728 Leonisis

Discovery
- Discovered by: J. Palisa
- Discovery date: 16 February 1912

Designations
- Pronunciation: /liːəˈnaɪsɪs/
- Alternative designations: 1912 NU; A907 UE; 1941 WR; 1968 UT
- Minor planet category: Main belt (Flora family)

Orbital characteristics
- Epoch 31 July 2016 (JD 2457600.5)
- Uncertainty parameter 0
- Observation arc: 103.98 yr (37979 d)
- Aphelion: 2.4509 AU (366.65 Gm)
- Perihelion: 2.0561 AU (307.59 Gm)
- Semi-major axis: 2.2535 AU (337.12 Gm)
- Eccentricity: 0.087584
- Orbital period (sidereal): 3.38 yr (1235.6 d)
- Average orbital speed: 19.80 km/s
- Mean anomaly: 317.487°
- Mean motion: 0° 17^{m} 28.86^{s} / day
- Inclination: 4.2564°
- Longitude of ascending node: 82.661°
- Argument of perihelion: 55.396°

Physical characteristics
- Synodic rotation period: 5.5783 h (0.23243 d)
- Spectral type: A or Ld
- Absolute magnitude (H): 13.0

= 728 Leonisis =

Main-belt asteroid

728 Leonisis is an asteroid of the Flora family, discovered by Austrian astronomer Johann Palisa on 16 February 1912 from Vienna.

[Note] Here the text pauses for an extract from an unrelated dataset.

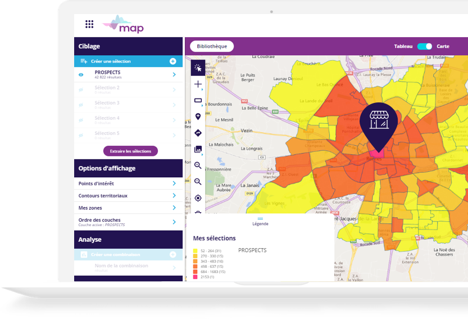Center map with the locate target icon
468x319 pixels.
point(198,198)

There is some uncertainty as to its spectral class. It has been previously placed in the rare A and Ld classes. These are generally "stony" spectra, but with significant deviations from the usual S-type. The unusual spectrum brings Leonisis' membership in the Flora family into doubt.

Photometric observations of this asteroid from the Organ Mesa Observatory in Las Cruces, New Mexico, during 2010 gave a light curve with a period of 5.5783 ± 0.0002 hours and a brightness variation of 0.20 ± 0.04 magnitude.